I wouldn't do it either Rick, but entering bear dens is fairly common for scientific purposes (YouTube has videos). For example:
http://www.nbcnews.com/id/17635072/ns/technology_and_science-science/t/b...
https://coloradooutdoorsmag.com/2017/03/29/entering-the-bear-den-cpw-con...
It might even lead to human hibernation for space travel:
http://www.pbs.org/wgbh/nova/nature/bear-essentials-of-hibernation.html


It is up for comment.  What is the best way to comment if you are opposed to such actions?  Ask them to prove it does not change predator prey relationships?  As them if any scientific evidence made them change their stance? 

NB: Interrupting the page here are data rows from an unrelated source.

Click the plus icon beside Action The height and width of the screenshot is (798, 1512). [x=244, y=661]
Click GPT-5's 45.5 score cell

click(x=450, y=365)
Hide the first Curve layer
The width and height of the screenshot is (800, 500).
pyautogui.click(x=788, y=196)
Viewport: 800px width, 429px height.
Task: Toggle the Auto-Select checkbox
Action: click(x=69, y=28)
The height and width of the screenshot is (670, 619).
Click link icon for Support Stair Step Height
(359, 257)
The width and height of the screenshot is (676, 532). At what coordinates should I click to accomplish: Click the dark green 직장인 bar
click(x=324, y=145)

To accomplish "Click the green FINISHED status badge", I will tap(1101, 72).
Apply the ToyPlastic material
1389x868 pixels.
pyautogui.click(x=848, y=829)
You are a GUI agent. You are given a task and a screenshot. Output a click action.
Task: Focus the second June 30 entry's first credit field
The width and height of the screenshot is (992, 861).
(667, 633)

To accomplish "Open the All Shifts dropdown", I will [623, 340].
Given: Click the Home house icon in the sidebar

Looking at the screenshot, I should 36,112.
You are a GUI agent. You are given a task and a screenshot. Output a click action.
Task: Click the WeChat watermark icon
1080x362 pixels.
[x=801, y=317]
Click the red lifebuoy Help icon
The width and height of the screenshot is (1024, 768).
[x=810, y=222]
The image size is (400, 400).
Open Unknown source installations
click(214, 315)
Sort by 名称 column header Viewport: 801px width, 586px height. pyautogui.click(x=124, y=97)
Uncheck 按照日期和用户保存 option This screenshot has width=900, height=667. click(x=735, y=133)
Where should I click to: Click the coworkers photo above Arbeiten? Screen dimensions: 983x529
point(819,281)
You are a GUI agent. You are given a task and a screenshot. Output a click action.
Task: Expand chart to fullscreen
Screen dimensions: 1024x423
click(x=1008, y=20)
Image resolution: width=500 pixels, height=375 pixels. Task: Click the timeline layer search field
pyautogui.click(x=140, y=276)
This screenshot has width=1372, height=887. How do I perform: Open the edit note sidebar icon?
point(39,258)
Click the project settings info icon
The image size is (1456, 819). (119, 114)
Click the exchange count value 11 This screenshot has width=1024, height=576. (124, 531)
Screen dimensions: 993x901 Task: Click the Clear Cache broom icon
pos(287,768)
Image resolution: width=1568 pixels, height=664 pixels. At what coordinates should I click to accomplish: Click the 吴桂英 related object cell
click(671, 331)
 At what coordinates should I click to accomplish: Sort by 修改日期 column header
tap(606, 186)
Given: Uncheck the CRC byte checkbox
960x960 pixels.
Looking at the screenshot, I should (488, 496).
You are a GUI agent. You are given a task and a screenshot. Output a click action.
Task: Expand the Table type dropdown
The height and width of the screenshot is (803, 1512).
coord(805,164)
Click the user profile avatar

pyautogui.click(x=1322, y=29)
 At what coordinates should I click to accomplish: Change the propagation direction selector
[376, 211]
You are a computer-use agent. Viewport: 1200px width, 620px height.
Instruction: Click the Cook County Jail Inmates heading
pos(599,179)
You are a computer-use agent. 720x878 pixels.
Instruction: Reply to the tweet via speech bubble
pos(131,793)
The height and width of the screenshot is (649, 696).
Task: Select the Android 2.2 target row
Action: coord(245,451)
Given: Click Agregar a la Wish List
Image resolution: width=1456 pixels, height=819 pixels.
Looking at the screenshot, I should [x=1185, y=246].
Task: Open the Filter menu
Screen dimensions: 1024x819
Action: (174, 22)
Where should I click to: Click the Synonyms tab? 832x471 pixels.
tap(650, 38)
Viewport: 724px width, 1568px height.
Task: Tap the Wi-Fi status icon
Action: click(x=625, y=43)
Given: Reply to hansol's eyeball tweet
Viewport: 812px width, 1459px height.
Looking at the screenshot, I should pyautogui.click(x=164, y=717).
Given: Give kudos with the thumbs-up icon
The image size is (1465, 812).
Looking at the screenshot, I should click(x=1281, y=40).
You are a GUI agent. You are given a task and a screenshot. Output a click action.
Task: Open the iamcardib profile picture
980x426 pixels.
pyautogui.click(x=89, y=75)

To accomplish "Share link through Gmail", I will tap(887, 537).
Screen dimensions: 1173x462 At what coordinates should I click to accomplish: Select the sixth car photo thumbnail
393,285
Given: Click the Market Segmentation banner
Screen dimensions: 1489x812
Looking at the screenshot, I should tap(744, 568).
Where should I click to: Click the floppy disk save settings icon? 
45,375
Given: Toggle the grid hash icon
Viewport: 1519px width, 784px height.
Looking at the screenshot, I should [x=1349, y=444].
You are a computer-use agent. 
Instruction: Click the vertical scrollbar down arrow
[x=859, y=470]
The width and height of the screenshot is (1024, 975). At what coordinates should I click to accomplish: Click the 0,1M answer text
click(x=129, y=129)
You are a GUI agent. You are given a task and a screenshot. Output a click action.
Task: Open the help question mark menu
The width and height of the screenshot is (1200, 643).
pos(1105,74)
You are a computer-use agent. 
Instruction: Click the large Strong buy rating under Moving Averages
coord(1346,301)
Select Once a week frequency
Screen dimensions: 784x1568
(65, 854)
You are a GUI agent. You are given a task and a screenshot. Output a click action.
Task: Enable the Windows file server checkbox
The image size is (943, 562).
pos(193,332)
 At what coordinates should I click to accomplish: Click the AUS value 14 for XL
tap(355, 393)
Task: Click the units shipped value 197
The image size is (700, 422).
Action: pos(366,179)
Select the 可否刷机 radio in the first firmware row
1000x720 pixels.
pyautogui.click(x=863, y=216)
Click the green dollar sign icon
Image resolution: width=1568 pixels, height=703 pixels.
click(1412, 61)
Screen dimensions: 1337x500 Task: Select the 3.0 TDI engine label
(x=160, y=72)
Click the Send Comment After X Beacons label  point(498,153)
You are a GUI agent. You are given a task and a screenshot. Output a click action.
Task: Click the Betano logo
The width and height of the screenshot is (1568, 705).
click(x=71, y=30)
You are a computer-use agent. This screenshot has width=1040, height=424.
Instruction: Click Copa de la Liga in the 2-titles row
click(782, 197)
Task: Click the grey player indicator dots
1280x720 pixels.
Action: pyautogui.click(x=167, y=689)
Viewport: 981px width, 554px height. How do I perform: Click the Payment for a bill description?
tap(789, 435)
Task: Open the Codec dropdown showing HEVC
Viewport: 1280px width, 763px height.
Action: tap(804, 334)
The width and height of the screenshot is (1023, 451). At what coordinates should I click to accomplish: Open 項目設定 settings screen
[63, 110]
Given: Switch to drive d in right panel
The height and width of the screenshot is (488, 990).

If true I too am troubled by some of the methods described and don't see them as a very sporting way to harvest game. The baiting of bear I have mixed opinions on. Given bear are primarily nocturnal creatures and the relative short seasons I'm begrudgingly OK with this practice. We have allowed bear baiting for many many years in my state and even with baiting, the success rate is not that high and I'll add do to good management we have far more bears in our state than ever before. It also takes a great deal of effort to bait a bear. Its not quite as simple as buying a box of donuts and setting it in front of your tree stand. I've never cared for using dogs for bear hunting and don't understand going into dens except as a means of predator control. Where I live coyotes have become a real problem for people with pets and no, these aren't areas where people are branching out and intruding on their territory. They are found in urban areas in the middle of the day. Frankly I'd rather see a wild coyote than someones pet dog running around but I understand the angst pet owner feel encountering aggressive coyotes. The quote about national parks not being game preserves is a bit disingenuous given many of the parks own practices but then the more I learn about peer the less credibility I give anything they say.